◆ **Tarefas**:
a: Diga se cada afirmação abaixo está de acordo com o texto sobre violência policial, respondendo sim ou não e citando literalmente as palavras do texto que decidem: (i) pelo menos 28 pessoas morreram na mais nova matança carioca; (ii) Mourão deu suas declarações de dentro do Rio de Janeiro; (iii) Castro começou seu governo com um morticínio na favela da Maré.
b: Reproduza, sem alterações, a passagem do texto sobre violência policial que vai de "Políticos tendem a" até "eles, um policial.".

◆ **Trecho fornecido**:

********

Polícia violenta, governo fracassado
Mais temida do que confiável para a sociedade, a polícia reflete um problema de corrosão da legitimidade institucional, consequência da omissão política

Banhos de sangue em ações policiais são parte da paisagem das maiores cidades brasileiras.
Políticos tendem a justificá-los, como fizeram nesta semana o governador do Rio, Claudio Castro (PSC-RJ), e o vice-presidente da República, Hamilton Mourão (PRTB-RJ), em declarações sobre a mais nova matança carioca, com pelo menos 28 pessoas mortas — entre eles, um policial.
Para Castro, que inaugurou o seu governo com um morticínio na favela do Jacarezinho, tudo não passou de uma operação policial resolvida “na técnica”.
Para Mourão, era “tudo bandido” mesmo. Do seu confortável gabinete em Brasília, o vice-presidente fez uma previsão: “É um problema sério do Rio de Janeiro, que nós vamos ter que resolver um dia ou outro.”

********

◆ **Dados exibidos**:
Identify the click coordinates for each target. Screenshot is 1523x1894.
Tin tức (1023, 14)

********

◆ **Resultados finais**:
a:
(i) Sim: “com pelo menos 28 pessoas mortas”
(ii) Não: “Do seu confortável gabinete em Brasília”
(iii) Não: “inaugurou o seu governo com um morticínio na favela do Jacarezinho”

b:
Políticos tendem a justificá-los, como fizeram nesta semana o governador do Rio, Claudio Castro (PSC-RJ), e o vice-presidente da República, Hamilton Mourão (PRTB-RJ), em declarações sobre a mais nova matança carioca, com pelo menos 28 pessoas mortas — entre eles, um policial.